Delphi was originally a very strong competitor for Microsoft's Visual Basic Rapid Application Development (RAD) environment. David Intersimone (VP of Developer Relations at Borland) is usually known as DavidI and has been Borland's developer's mentor and friend for years. Jason Vokes is European product line manager for Borland's RAD products. Together, they were extremely positive about Delphi's future, starting with Delphi 2006, codenamed DeXter. However, Delphi, as a separate purchase is on the way out – next year, you'll buy Borland Developer Studio and download the language you want, and one of the options will be Delphi (others will be C# and C++).
There are now two Borland developer streams, DavidI explains. One is for small teams and individual programmers, built on Borland Developer Studio (BDS) and is where Delphi 2006 lives now. It apparently has a "long future". It's available for Win32 and .NET 1.1 this year, and for .Net 2.0 and Compact Framework next year. 64-bit support is also promised next year (C# has it already) and in another two years, we'll get native 64-bit Delphi (and C++) for Windows 64.
DavdI sees abstraction as key to moving developers into the 64-bit world. "Things like VCL [Visual Component Library] and database layers hide the details of 64-bit Windows programming," he says, "so we've put VCL on C++ and Delphi 32, and now on .Net. Next year we'll put it on compact framework and .Net 2.0. When Windows Vista Avalon comes out, we'll have VCL for Avalon and 64bit VCL for Windows 64."
Borland's other development stream is Core SDP, built on ECLIPSE. This is for multi-language, multi-platform enterprise development environments starting with teams of about 20 people (it's really aimed at much larger, distributed, teams), where people start differentiating themselves into development roles such as: Analyst, Architect, Developer, Tester.

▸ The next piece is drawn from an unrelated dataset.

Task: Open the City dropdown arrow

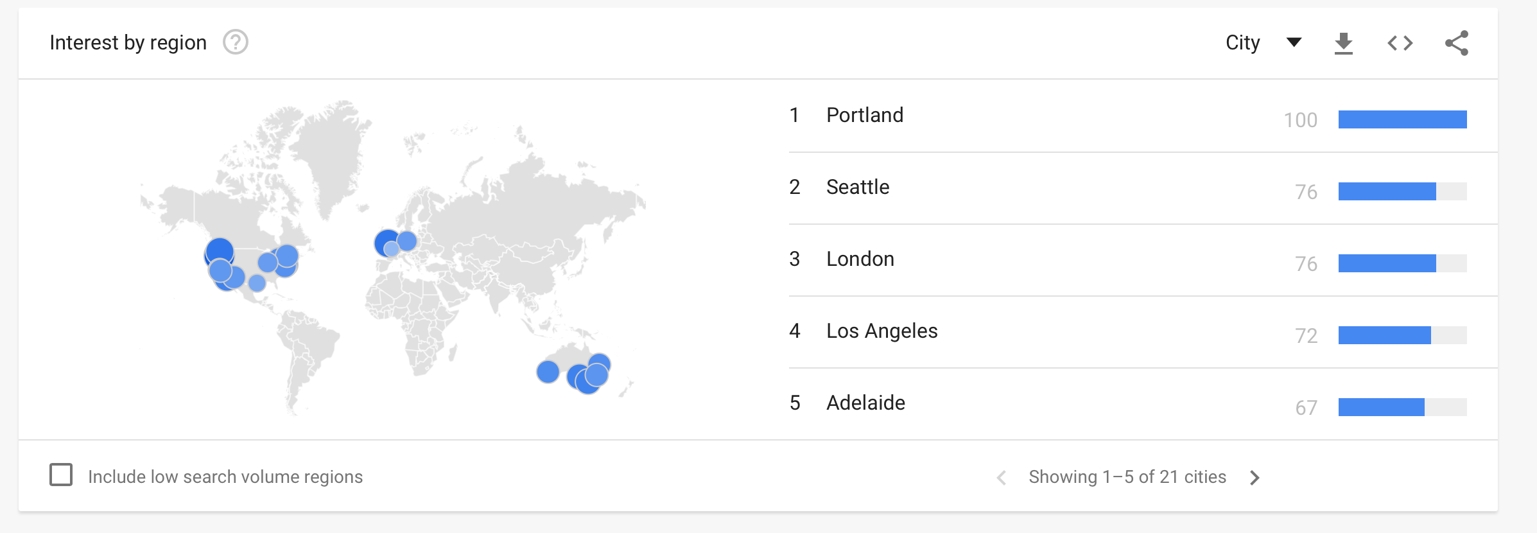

In a small team people take on multiple roles and individual developers just dabble in UML modelling, and the BDS environment, with Delphi, C++ Builder and C# Builder, is appropriate. Nevertheless, Delphi extends its reach now with plug-ins for CaliberRM requirements management etc because, says DavidI, "at some stage you need true enterprise computing, multiple languages across multiple back-ends". So, BDS starts with products focused on coding, and just a little change management and modelling. It also includes (for example) a Star Team server with a license that can be added to, ending up with a comprehensive software change and configuration management tool supporting large, geographically distributed, development teams – when, or if, you need it.